Post-operative care entails administration of antibiotics lincocin (10 mg/lb. BID) for 5 days and a low residue diet such as I/D to maintain a low bulk diet and a soft stool without diarrhea. 2 tablespoons Metamucil is added to the feed daily, as needed, to help prevent diarrhea or constipation. The dog should be walked daily and problems with defacation noted. Re-examinations are required to ensure that the healing process is advancing properly and that complications have not arisen, however, it is imperative not to raise the tail too high when examining the incision to prevent stressing the incision with resulting incision breakdown.
At the University of Missouri Veterinary Teaching Hospital we ran a retrospective study on the perianal fistula repairs, which were performed from 1973-1983 and found several interesting results. Our success rate was 62% for one surgical procedure and the overall success rate for one or more surgical procedures was 75%. But as was mentioned before, we have a much higher success rate if the cases are presented closer to their inception. For instance, we were successful on 78% of the mild cases after just one procedure, in comparison to 53% of the severe cases, although the pull-through technique showed good success with the severe cases with a final success rate of 73%.

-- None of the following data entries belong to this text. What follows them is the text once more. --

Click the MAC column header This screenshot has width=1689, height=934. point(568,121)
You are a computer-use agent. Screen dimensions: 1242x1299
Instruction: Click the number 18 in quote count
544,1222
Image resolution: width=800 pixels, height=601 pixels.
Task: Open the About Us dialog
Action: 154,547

The complications that may occur with this procedure are: incision dehiscence (usually on the 4th or 5th post-operative day), or fecal incontinence. Incontinence can be transient, and often continence returns after 2-3 weeks, if incontinence is permanent, there is little that can be done. Stricture can be handled by doing anasplasty. Dehiscence is resutured after a granulating bed develops. Cleansing the dehisced wound twice daily with tepid water from a hose keeps the wound clean and promotes granulation. The incidence of post- operative complications increases with severity of the disease.
In conclusion, perianal fistula is a disease that can be successfully corrected with a rectal pull-through. Although the procedure is not 100% successful, veterinarians can offer a relatively good chance to the animal. Clients should be made aware of the clinical signs elicited with this disease and urged to consult their veterinarian on the proper care.